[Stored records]
────────────────────────────────────────
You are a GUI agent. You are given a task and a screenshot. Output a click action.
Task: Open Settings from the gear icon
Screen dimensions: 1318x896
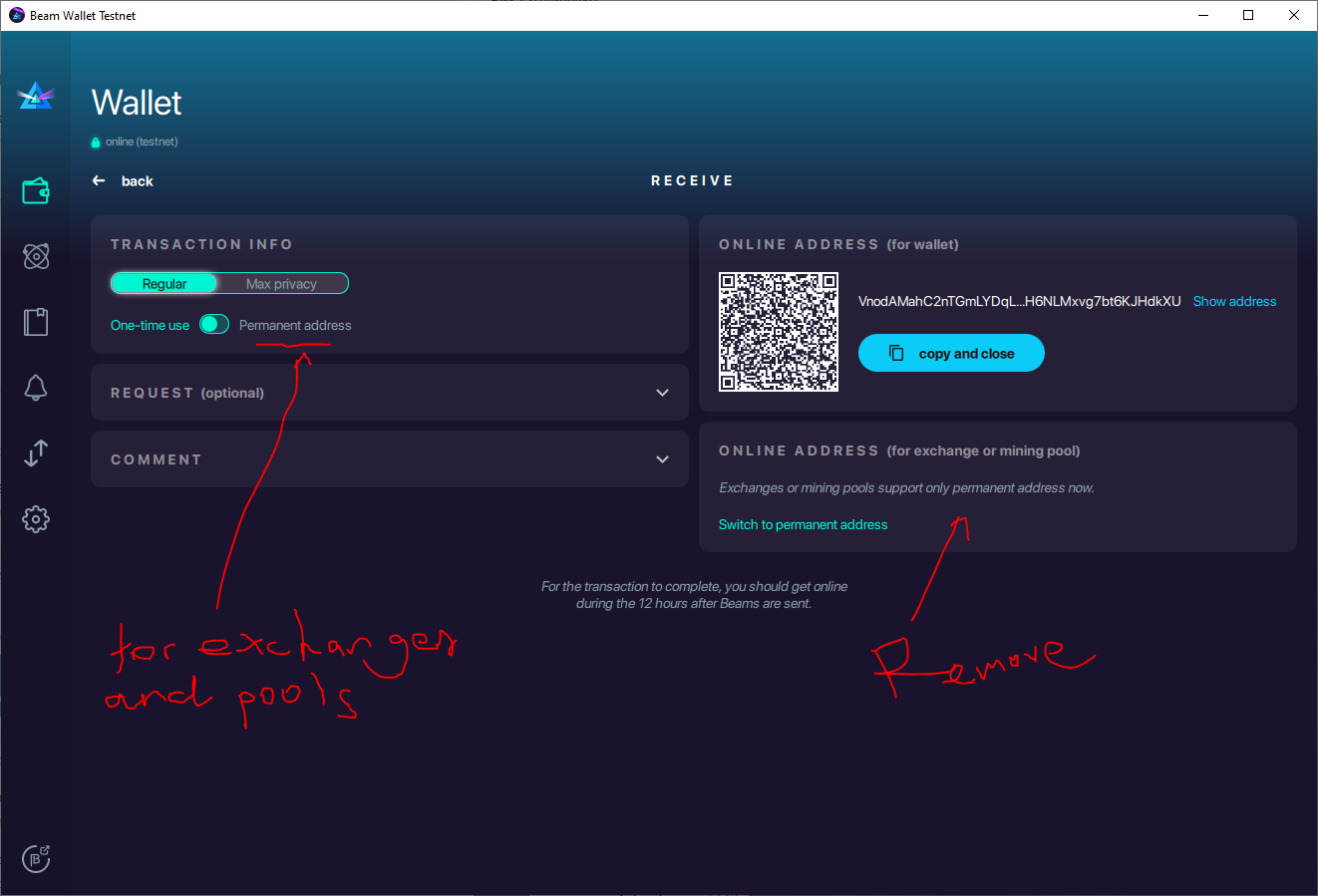(x=36, y=518)
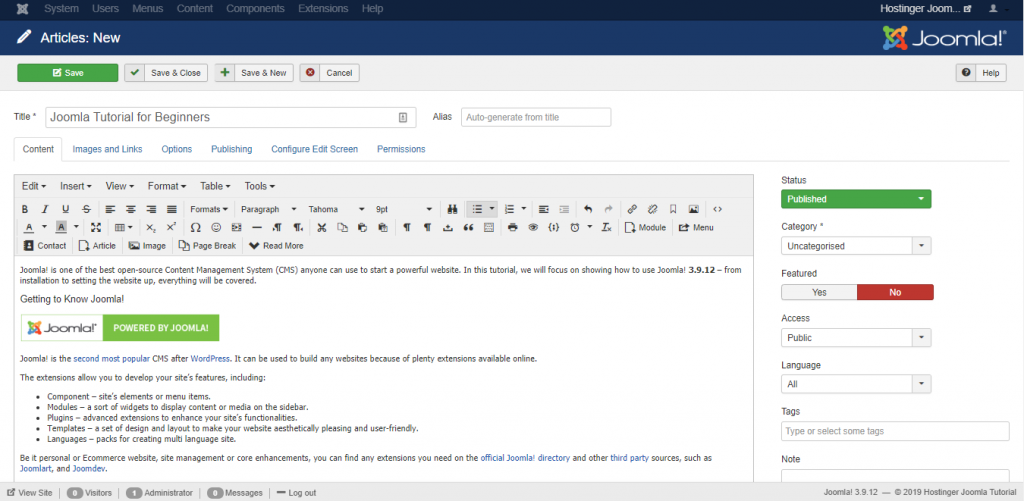
Task: Open the emoticons smiley icon
Action: 216,227
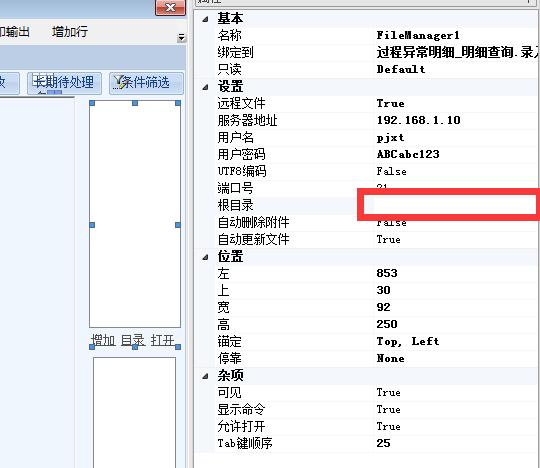The height and width of the screenshot is (468, 540).
Task: Toggle the 自动更新文件 True value
Action: (x=388, y=239)
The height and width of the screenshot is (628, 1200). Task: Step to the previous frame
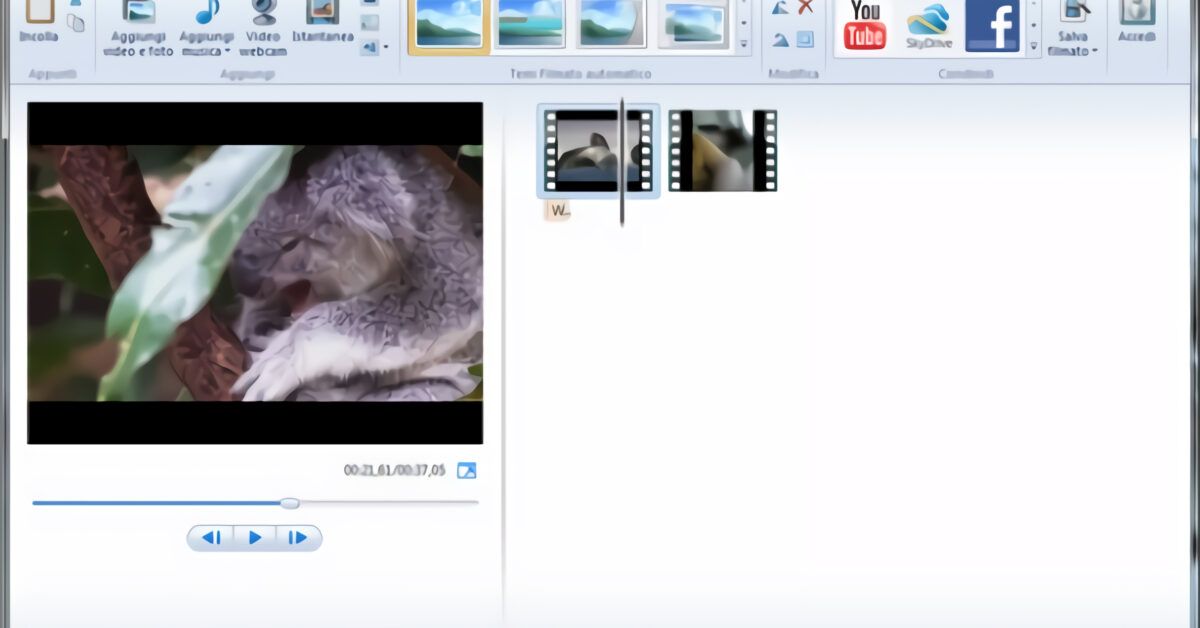[211, 538]
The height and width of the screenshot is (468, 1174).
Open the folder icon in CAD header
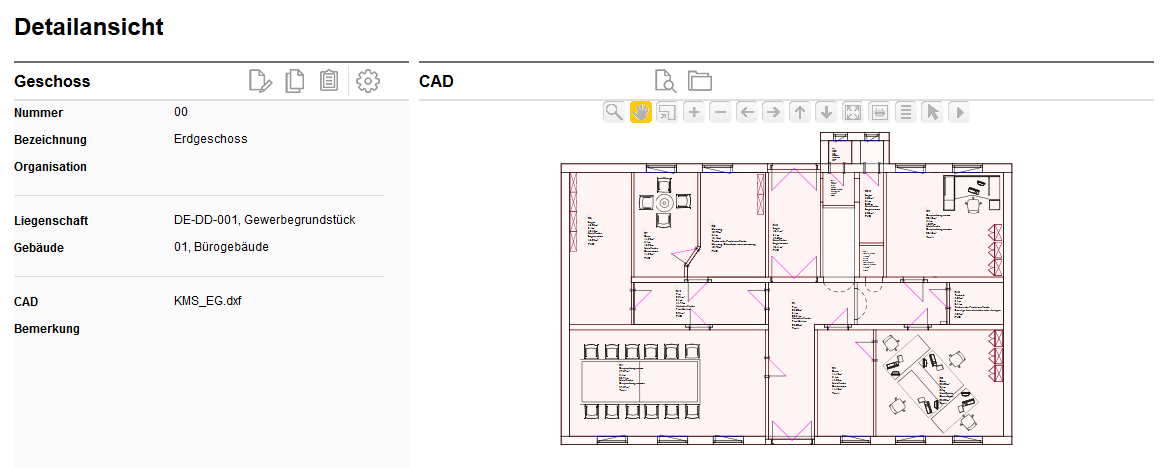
────────────────────────────────────────
→ Problem requirements:
Start at the line that contains "The height and width of the screenshot is (468, 1174)." and retype every line through the end of the entries above, both ends included. Exclude all pictures.

→ Expected answer:
The height and width of the screenshot is (468, 1174).
Open the folder icon in CAD header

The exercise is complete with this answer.